In order to prove the effectiveness of the algorithm, the invention selects PANET, HRNet and HRNet + to compare on two data sets. Among these, PANET is a reference to "Kaixin Wang, Jun Hao Liew, Yingtian Zou, Daquan Zhou, and Jianshi Feng. Panet: few-shot image segmentation with prototypic alignment in IEEE International Conference on Computer Vision,2019, pp.9197-9206 ", which is a classic thumbnail semantic segmentation algorithm; HRNet is a classic semantic segmentation algorithm proposed in the documents "Ke Sun, Bin Xiao, Dong Liu, and Jingdong Wang.deep high-resolution representation for human position estimation. in IEEE Conference on Computer Vision and Pattern registration, 2019, pp.5693-5703", which we use to verify the effect of a fine tuning method on multi-type small sample segmentation tasks; HRNet + is a model obtained by taking HRNet as a feature extractor and adopting a small sample segmentation experiment method based on measurement to improve, and is a basic network of the invention. PQLNet is the method proposed in the present invention, OA and mlou are evaluation indexes for semantic segmentation quality of small samples, and the comparison results are shown in table 1:

TABLE 1 comparative results

As can be seen from table 1, the present invention is superior to other algorithms in OA and mlou indices on the UDD dataset and the Vaihingen dataset.
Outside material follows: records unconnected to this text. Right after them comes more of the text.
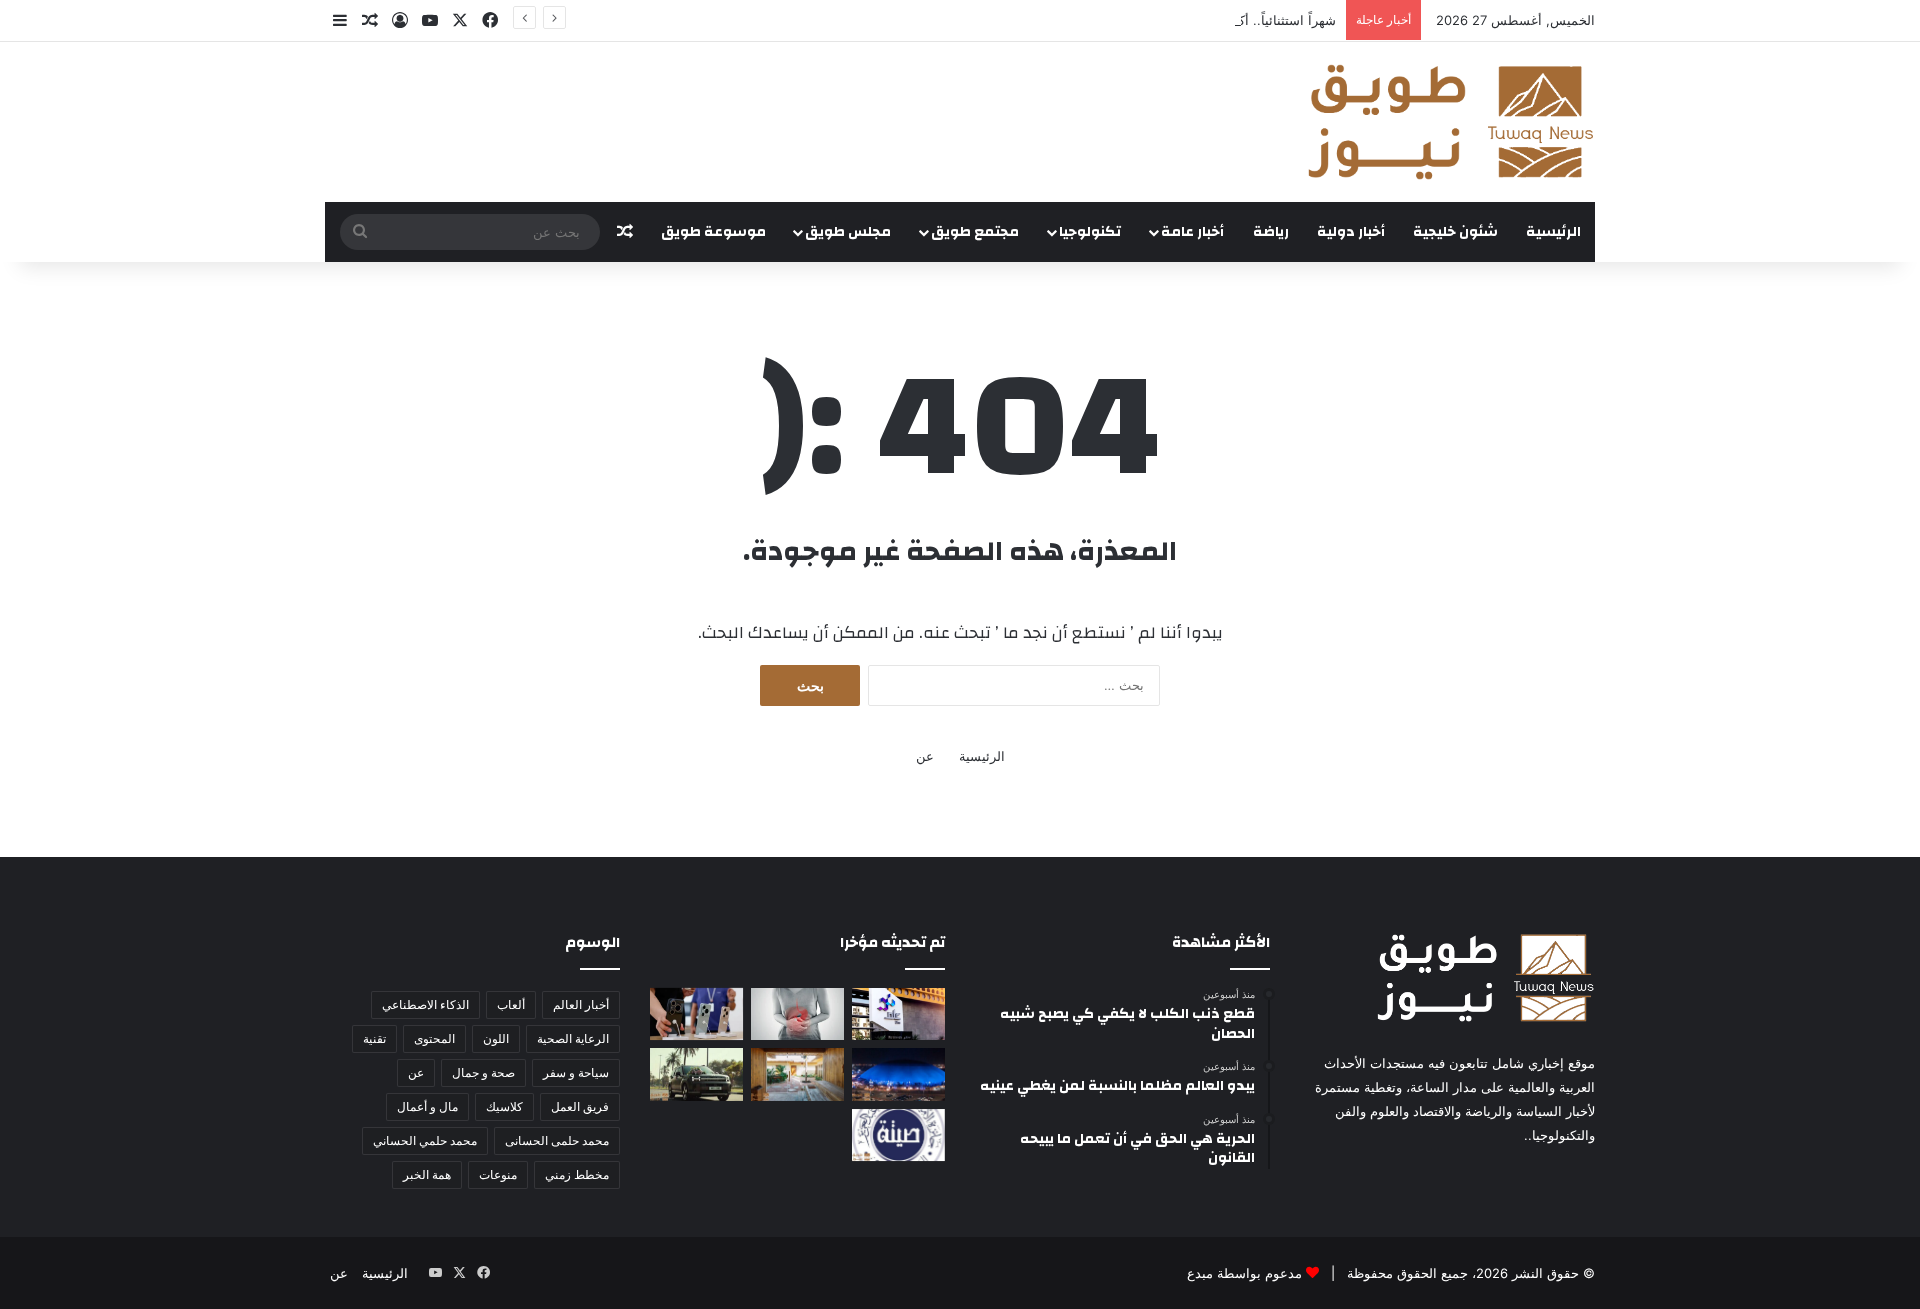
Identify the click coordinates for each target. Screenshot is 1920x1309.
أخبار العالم (581, 1004)
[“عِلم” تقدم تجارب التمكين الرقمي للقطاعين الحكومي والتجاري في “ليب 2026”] (898, 1014)
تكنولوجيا (1090, 232)
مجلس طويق (848, 232)
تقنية (374, 1038)
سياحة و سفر (576, 1072)
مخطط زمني (577, 1174)
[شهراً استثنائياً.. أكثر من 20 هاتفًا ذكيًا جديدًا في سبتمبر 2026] (696, 1014)
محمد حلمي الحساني (425, 1140)
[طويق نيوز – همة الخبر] (1450, 122)
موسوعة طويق (713, 232)
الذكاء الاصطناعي (425, 1004)
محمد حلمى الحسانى (557, 1140)
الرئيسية (1553, 232)
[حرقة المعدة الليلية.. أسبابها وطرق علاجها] (797, 1014)
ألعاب (511, 1004)
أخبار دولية (1351, 232)
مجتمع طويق (975, 232)
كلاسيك (504, 1106)
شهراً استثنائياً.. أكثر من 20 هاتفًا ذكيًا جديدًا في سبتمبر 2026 (1168, 20)
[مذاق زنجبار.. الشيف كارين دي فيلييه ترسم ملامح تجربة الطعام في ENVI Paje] (797, 1074)
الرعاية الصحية (573, 1038)
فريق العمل (580, 1106)
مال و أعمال (427, 1106)
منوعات (498, 1174)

FIG. 2 is a graph of semantic segmentation results generated by the method of the present invention and the comparison algorithm. Compared with a comparison algorithm, the multi-class feature segmentation method has more accurate multi-class segmentation edges, and can prove that the multi-class feature segmentation method effectively utilizes multi-class joint information and increases the feature discrimination of different classes. In addition, the invention also achieves the effects of eliminating particles and thinning edges, thereby proving the effects of background hidden type distribution optimization and two-stage segmentation modules.

Claims

1. A full scene semantic segmentation method based on prototype queue learning under few labeled samples is characterized by comprising the following steps:

step 1: dividing a prototype queue;

Wherein, (x, y) represents the pixel point coordinate, 1[ ] represents the indication function, namely the function value is 1 when the formula in the bracket is correct, otherwise it is 0; c is a foreground category set, C is a foreground category in the image, and h and w are the length and the width of the input image respectively;

P _final ＝Conv(Concat(F,P)) (3)

step 2: second stage segmentation constraints;

step 2-1: using argmax function to predict probability map P _final Calculating to obtain a mask label of a segmentation result, and then carrying out binarization to uniformly mark the non-foreground category as a background category to obtain a mask label only containing the foreground category and the background category;

Second stage predictive probability map

The final segmentation result is obtained;

step 3-1: evaluating the loss;

wherein the content of the first and second substances,

using second stage predictive probability maps

wherein the content of the first and second substances,

the evaluation loss was calculated as follows:

L _eval ＝L _seg +L _t-s (6)

step 3-2: a multi-class loss;

multi-class loss L _mult The calculation is as follows:

wherein the pseudo label

representing the probability that each position of the input image in the multi-class prediction result is predicted to be a class cl;

step 3-3: a background hiding class loss function;

wherein λ is a background optimization weight parameter;

step 3-4: the overall loss function:

Loss＝L _eval +L _blr +α×L _mult (10)

2. The method for full scene semantic segmentation based on prototype-queue learning under few-label samples according to claim 1, wherein the training image and the corresponding label image pair are uniformly cropped to have a fixed size of 512 x 512 in step 1-1.

3. The method for full scene semantic segmentation based on prototype queue learning under few labeled samples according to claim 1, wherein the λ is in a range from 1 to 2.